Altria’s billion-dollar investment in the cannabis industry has most likely set a precedent.
Medical cannabis in the United States of America was first legalized in the state of California in 1996. Since then, multiple states followed that path as well by legalizing cannabis both medically and recreationally. As more states would authorize medical and recreational uses of marijuana, some people might have speculated about what would the Big Tobacco companies do. One speculation was that those Big Tobacco companies would have seen the cannabis industry as a competitor to their tobacco products, and thus, taking steps towards lobbying to prevent the legalization of cannabis. Another speculation was that Big Tobacco companies would want to be involved and merge in the Cannabis Industry directly.
This past October’s legalization of cannabis in Canada suggests that Big Tobacco companies have taken steps toward the recent speculation.

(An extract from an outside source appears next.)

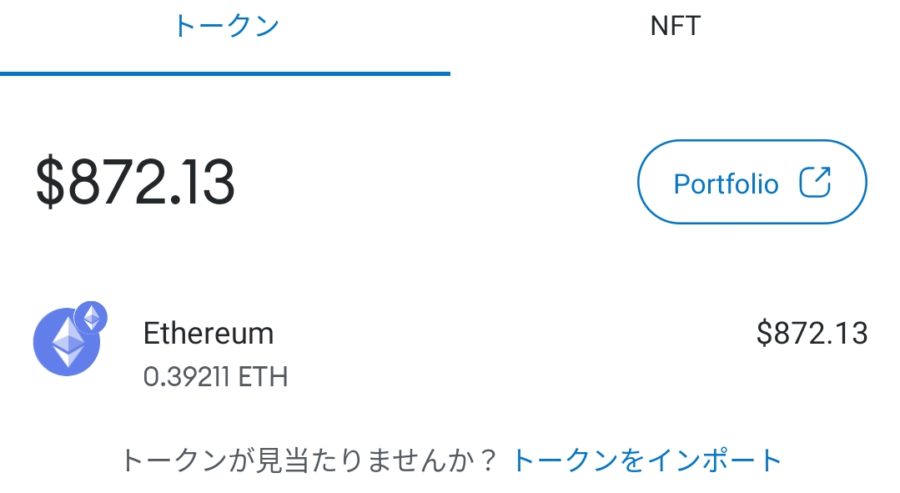
Task: Click the dollar sign of the total balance
Action: [49, 183]
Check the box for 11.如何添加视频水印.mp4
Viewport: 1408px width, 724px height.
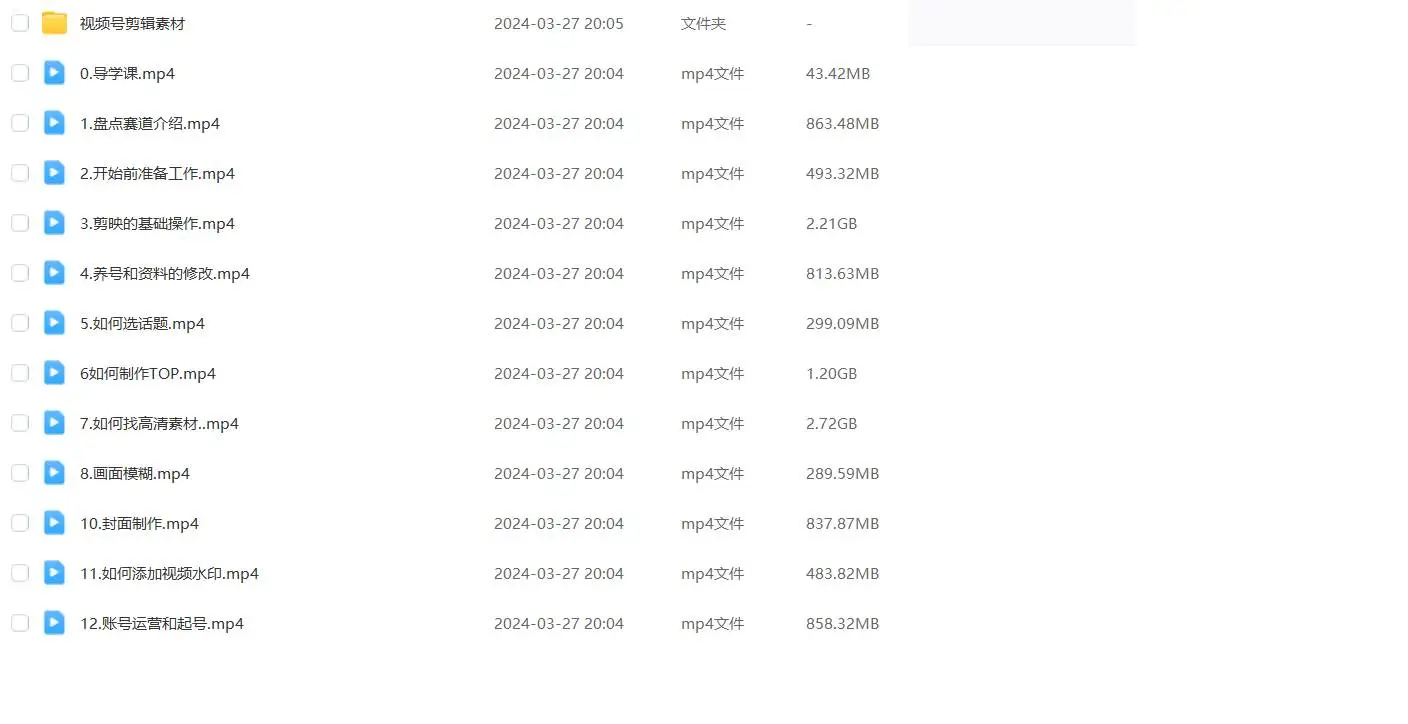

Last month, Altria—the parent company of Marlboro-maker Philip Morris—invested $1.8 billion towards a 45-percent stake in Cronos Group, a cannabis company located in Toronto.
Altria’s investment follows prior mega-investments by tobacco companies around the world. In the United Kingdom, the tobacco titan Imperial Brands invested $10 million with Casa Verde—a cannabis investment firm founded by rapper Snoop Dogg—on the British research outfit Oxford Cannabinoid Technologies. Both this and Altria’s deals, however, pale in comparison to the $4 billion-dollar investment by Constellation Brands (the parent of the beer company Corona) for a 38-percent stake of Canada’s biggest medical cannabis producer Canopy Growth.
These recent mega-investments in Canadian cannabis companies might most likely lead to profitable opportunities; however, there might be further motives as well for the involvement of tobacco companies in the cannabis industry.
Statistically, the rate of adults in the United States who smoke has fallen by about 35 percent in the past 50 years. Although that might be good news for humans regarding health, it might not be good news for tobacco companies, like Altria, regarding profits in their tobacco products.
However, the recent advent of electronic-cigarettes has provided companies with a new and lucrative avenue of profits. The Centers for Disease Control conducted a study in 2018, which found that e-cigarette use increased by 900-percent among high school students, in the United States, from 2011 to 2015.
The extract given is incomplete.